The work in my lab looks at questions of why, what, how, where and when. As an example, in a recent technical paper, my research group communicated the serendipitous discovery of a metallic ink that we used to print an electrical circuit.
First, we played around with some materials in our lab. (Science can be fun!) We observed that we could entangle very tiny magnetic particles with equally small carbon nanotubes. This chance information lead us to brainstorm during our lively Friday morning discussions about what we could do with the discovery.
We decided to dissolve the entangled particles in kerosene. This produced an ordinary ink, but only ours was magnetic. Then we thought of ways of using a magnet to draw sketches and patterns with the ink. When, Abdel Fattah, an amazingly creative doctoral student, did so, he noticed that the magnetic ink sketches also behaved as electrical circuits.

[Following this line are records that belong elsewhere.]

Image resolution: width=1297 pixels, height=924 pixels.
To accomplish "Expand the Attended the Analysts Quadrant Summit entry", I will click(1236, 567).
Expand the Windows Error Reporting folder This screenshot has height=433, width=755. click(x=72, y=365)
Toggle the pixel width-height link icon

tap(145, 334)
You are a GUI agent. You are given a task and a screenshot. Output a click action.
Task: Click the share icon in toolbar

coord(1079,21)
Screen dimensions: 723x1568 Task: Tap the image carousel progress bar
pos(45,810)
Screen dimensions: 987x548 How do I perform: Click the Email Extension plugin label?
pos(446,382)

Abdel set to work, making different sketches and patterns of electrical circuits in a plastic. After trial and error he found that, once he connected the circuit to a battery, he could monitor how the plastic responded to bending and flexing. We realized that he had fabricated a brand new sensor.
Our method to print a circuit with a magnetic ink is rapid and convenient. We are exploring how to advance 3D printing in soft plastics using this magnetic ink. This work could lead to even more intricate and inexpensive wearable electronic devices.

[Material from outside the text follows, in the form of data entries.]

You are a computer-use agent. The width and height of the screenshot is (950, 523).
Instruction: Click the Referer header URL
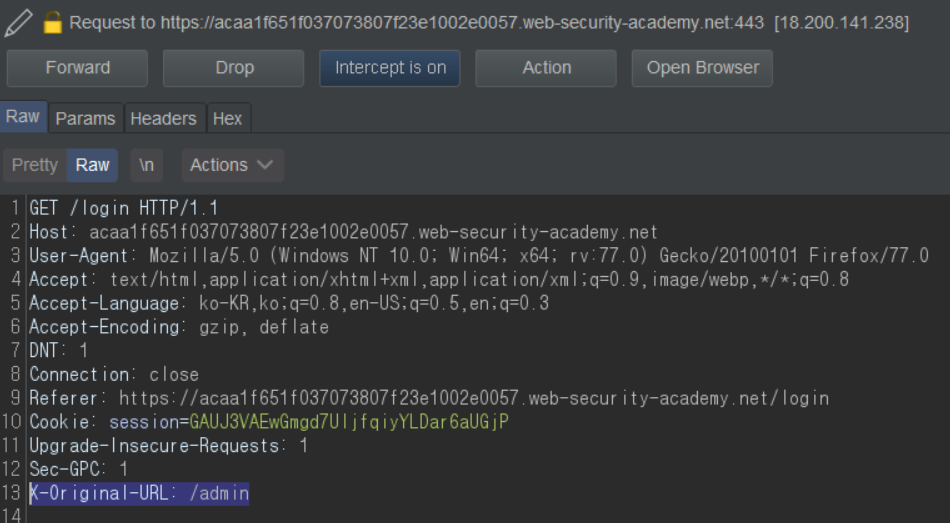(474, 398)
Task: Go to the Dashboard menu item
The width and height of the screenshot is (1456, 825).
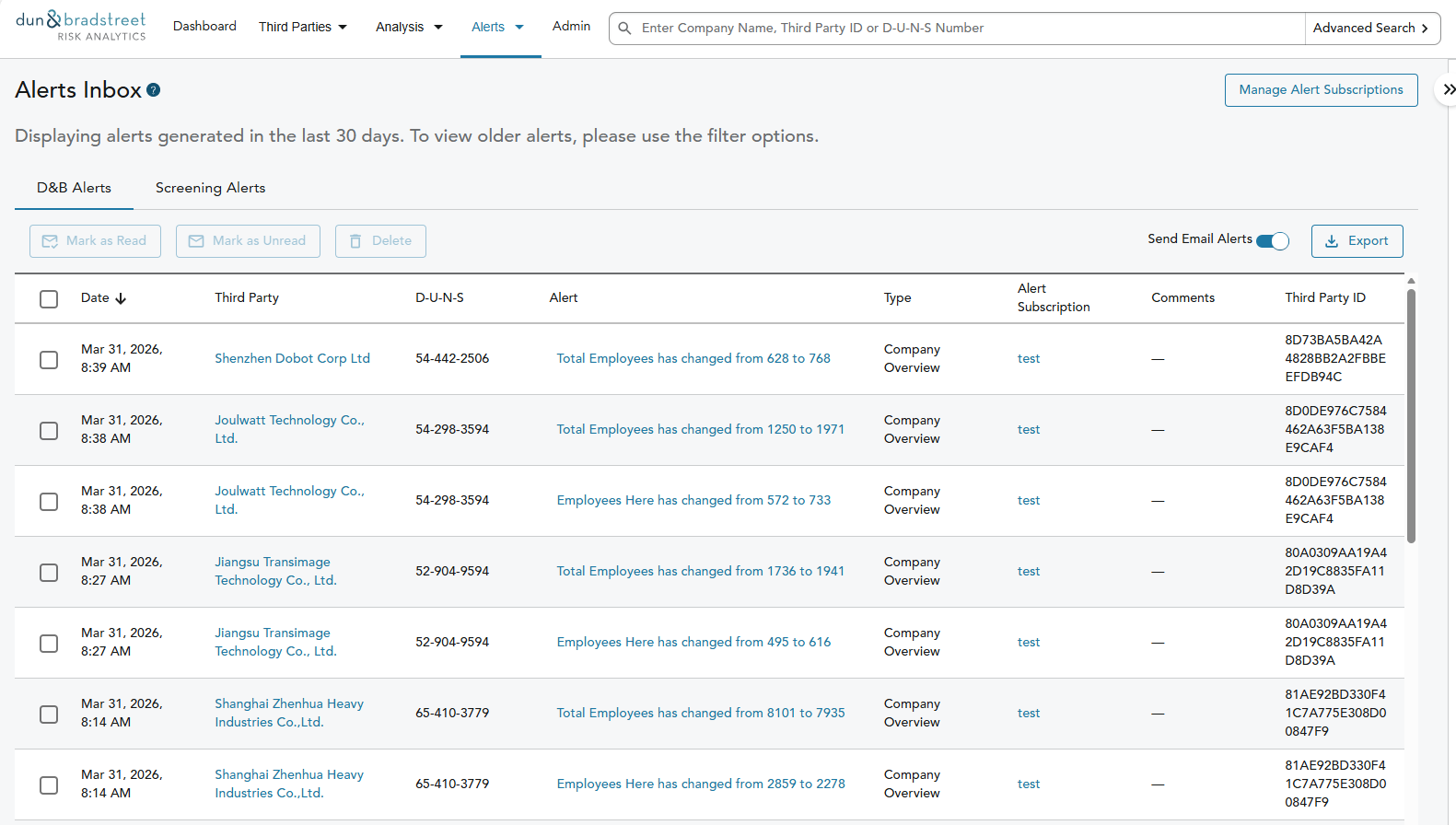Action: click(204, 27)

Here’s the trail of discovery and application that we followed. Our observations provided us with information: we noted that we could very simply and durably entangle magnetic particles with carbon nanotubes. Had we stopped there, we would not have produced the magnetic ink.
The knowledge that the ink was magnetic lead to an understanding of how to use a magnet to make sketches and circuits with it. An understanding of the nature of the electrical circuits lead to the fabrication of an entirely new type of sensor.
This point was driven home to me recently during my periodic once-a-year visit to my primary care physician in nearby Dundas. She likes that I have a blood test a week or so before we meet. I use a local testing lab for this purpose, which posts the blood work results online within a day or so.
If you’ve also had such a blood test, you will be aware that the list of components that are tested for can be quite long. This year I noted exclamation marks next to a couple of values. Since the visit with my doctor was scheduled a few days hence, I did what many of us do. I used the information provided by Google, WebMD and Wikipedia to make sense.
“You’re just fine,” my doctor said with a familiar South Asian inflexion when we met. When I related my online quest for information about my blood work, she smiled, “There’s a difference between information and knowledge.”
She’s right, just as all doctors should be. There’s a firm line between being a borderline hypochondriac and understanding disease.
I’d take her insight further. Just as there’s a difference between information and knowledge, there’s a similar difference between knowledge and understanding.
This is an important distinction in a disruptive era that requires urgent innovation.